4 – Mantenha a atenção especial ao filho mais velho

É inegável que o irmão mais velho acaba por perder algum espaço quando nasce o mais novo. No entanto, vai ganhar um irmão mais novo e isso é algo extremamente importante. Para tentar minimizar essa sensação de perda, pode tentar fazer o seguinte:
  • Comprar um pequeno presente para o bebé “dar” ao irmão mais velho quando nascer
  • Tentar que esteja sempre algum adulto (pai ou mãe) com o filho mais velho quando tiverem visitas em casa. Geralmente as crianças sentem que já não são a prioridade de quem vai a casa, pois passa a ser o bebé. Assim é importante manter sempre um atenção especial nesses momentos. A melhor opção é sentar-se no chão a brincar com ela quando for alguém a casa, para que esteja mais distraída nesses momentos
  • Ter sempre algum presente pequeno em casa para dar ao mais velho, se as visitas só levarem para o bebé (é um bom plano “B”)

5 – Crie momentos de “filho único”

Aproveite enquanto o bebé é pequeno para passar momentos a sós com o filho mais velho. Ele vai-se sentir importante e perceber que, mesmo após o nascimento do irmão, continua a ser especial. Ele precisa disso e os pais também.

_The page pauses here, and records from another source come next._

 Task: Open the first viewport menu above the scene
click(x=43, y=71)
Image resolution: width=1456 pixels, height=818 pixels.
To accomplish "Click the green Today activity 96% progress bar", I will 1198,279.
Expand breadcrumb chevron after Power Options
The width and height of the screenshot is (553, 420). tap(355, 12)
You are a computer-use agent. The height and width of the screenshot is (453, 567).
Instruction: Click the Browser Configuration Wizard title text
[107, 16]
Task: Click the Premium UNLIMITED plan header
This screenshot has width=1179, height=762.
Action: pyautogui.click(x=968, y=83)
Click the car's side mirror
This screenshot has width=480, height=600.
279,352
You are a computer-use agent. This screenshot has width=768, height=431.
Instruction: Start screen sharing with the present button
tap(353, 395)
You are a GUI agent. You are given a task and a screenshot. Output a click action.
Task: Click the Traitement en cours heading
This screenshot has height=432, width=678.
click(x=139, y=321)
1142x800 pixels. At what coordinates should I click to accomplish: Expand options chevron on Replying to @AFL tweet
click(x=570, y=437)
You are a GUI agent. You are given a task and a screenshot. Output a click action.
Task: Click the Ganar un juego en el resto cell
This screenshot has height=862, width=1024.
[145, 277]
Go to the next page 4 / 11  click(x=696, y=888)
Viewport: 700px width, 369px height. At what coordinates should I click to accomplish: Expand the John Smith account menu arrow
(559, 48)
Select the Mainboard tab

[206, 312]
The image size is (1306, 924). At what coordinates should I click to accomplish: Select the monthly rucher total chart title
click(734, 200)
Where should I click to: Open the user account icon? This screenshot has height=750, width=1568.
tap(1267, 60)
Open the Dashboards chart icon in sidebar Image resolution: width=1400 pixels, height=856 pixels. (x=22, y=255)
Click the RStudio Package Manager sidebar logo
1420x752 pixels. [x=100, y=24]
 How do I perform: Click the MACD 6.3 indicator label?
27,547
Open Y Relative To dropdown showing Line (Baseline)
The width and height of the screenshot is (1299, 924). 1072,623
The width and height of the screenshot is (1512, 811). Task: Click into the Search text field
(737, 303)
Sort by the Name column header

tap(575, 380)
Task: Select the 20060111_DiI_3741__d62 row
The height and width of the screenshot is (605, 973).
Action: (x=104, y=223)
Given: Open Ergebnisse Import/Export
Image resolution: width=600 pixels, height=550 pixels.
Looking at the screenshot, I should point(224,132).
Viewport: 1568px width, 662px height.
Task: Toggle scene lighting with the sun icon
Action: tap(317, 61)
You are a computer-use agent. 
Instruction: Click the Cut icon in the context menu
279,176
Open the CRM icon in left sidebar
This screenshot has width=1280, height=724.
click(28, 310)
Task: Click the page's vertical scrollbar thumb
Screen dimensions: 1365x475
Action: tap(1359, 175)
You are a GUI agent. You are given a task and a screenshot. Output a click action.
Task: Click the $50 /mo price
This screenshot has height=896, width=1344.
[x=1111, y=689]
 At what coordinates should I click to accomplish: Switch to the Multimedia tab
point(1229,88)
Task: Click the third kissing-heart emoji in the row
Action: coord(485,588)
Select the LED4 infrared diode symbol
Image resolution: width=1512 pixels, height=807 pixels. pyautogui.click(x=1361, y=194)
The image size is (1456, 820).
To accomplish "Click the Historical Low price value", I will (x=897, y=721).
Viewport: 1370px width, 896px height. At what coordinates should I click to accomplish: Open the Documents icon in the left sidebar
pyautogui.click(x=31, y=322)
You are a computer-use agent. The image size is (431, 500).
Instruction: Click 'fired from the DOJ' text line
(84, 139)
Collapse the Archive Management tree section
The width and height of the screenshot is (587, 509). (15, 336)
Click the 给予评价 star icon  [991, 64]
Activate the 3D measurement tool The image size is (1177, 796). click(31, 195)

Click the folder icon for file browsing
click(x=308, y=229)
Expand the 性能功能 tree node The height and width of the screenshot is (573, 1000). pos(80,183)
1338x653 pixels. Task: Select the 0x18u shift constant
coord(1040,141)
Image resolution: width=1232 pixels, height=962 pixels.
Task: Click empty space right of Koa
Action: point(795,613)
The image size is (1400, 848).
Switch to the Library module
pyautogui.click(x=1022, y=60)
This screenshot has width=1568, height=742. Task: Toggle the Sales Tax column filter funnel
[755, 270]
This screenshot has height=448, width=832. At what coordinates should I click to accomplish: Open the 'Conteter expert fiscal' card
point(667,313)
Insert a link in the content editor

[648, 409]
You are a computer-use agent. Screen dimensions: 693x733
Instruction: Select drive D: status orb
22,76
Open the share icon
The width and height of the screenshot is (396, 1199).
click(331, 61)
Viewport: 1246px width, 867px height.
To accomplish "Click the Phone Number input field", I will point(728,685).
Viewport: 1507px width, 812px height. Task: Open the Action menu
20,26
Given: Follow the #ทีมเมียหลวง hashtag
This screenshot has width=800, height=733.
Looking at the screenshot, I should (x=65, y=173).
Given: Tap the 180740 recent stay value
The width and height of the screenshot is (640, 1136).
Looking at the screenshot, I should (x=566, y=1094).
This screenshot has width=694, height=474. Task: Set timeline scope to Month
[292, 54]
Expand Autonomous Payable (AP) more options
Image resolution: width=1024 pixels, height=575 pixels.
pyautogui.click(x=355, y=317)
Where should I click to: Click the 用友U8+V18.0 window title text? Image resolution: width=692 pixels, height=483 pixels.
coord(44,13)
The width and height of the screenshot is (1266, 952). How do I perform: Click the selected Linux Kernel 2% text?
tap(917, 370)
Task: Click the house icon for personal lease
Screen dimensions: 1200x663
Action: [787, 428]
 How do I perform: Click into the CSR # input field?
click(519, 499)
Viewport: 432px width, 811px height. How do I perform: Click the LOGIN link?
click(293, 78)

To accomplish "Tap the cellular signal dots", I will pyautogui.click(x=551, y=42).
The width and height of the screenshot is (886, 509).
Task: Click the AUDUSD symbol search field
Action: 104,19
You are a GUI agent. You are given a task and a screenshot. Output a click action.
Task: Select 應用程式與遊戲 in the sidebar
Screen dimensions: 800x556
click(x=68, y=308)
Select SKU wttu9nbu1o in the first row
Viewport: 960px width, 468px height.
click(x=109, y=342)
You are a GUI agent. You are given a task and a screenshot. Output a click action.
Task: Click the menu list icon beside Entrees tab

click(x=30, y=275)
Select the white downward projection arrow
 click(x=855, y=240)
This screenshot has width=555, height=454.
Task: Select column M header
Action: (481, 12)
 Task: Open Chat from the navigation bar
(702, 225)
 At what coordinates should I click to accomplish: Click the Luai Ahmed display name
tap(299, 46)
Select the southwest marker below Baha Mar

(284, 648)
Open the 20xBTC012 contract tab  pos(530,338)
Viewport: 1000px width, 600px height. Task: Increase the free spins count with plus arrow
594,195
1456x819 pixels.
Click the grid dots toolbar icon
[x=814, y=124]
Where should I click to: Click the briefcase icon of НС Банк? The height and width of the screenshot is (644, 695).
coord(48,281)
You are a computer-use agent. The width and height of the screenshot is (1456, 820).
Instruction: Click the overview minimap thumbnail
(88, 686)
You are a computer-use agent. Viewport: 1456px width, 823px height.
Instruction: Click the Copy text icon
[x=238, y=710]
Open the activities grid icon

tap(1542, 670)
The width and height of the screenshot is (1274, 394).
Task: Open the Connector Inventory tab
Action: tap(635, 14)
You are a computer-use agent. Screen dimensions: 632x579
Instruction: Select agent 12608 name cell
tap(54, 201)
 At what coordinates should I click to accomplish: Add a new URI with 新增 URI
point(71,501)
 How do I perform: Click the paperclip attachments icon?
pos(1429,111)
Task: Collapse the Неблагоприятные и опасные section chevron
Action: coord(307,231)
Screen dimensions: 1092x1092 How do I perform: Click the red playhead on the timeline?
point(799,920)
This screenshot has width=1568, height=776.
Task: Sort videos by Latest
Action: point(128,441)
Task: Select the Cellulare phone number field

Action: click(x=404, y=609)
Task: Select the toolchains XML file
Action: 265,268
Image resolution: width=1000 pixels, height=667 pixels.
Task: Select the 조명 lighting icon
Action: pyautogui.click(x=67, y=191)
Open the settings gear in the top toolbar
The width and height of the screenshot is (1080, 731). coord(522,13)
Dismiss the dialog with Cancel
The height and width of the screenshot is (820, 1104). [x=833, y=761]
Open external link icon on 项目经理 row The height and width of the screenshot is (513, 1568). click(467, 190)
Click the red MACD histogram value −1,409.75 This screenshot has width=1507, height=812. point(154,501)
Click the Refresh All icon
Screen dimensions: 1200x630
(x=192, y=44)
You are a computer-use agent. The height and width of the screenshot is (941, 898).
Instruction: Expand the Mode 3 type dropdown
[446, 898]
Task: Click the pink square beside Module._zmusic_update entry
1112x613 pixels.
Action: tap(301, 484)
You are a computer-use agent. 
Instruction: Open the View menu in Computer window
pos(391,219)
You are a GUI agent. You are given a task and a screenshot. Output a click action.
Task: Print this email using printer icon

6 – Seja tolerante, mas não abdique das regras

É muito importante que haja alguma condescendência para algumas chamadas de atenção que o irmão mais velho possa fazer. Não é o mais frequente, mas por vezes surgem regressões de comportamento como voltar a querer usar chupeta ou biberão, por exemplo. Nestes casos é preciso lidar com elas com alguma paciência. No entanto, o mais habitual é aumentar as birras e o nível de exigência para que os pais dêem mais atenção. Principalmente quando estão a pegar no bebé ou a tratar dele. É claro que se deve ser mais tolerante nessas situações, principalmente nas primeiras semanas, mas aos poucos deve tudo regressar à normalidade. As regras mais importantes devem sempre ser mantidas e nem tudo é aceitável para chamar a atenção. É fundamental que os pais e a criança interiorizem isso para que tudo funcione corretamente.
O principal conselho é que se deve tentar usufruir destes momentos o melhor possível, pois são alturas fantásticas na vida de toda a gente. E, mesmo que seja um pouco atribulado no início, vai ver que vale bem a pena!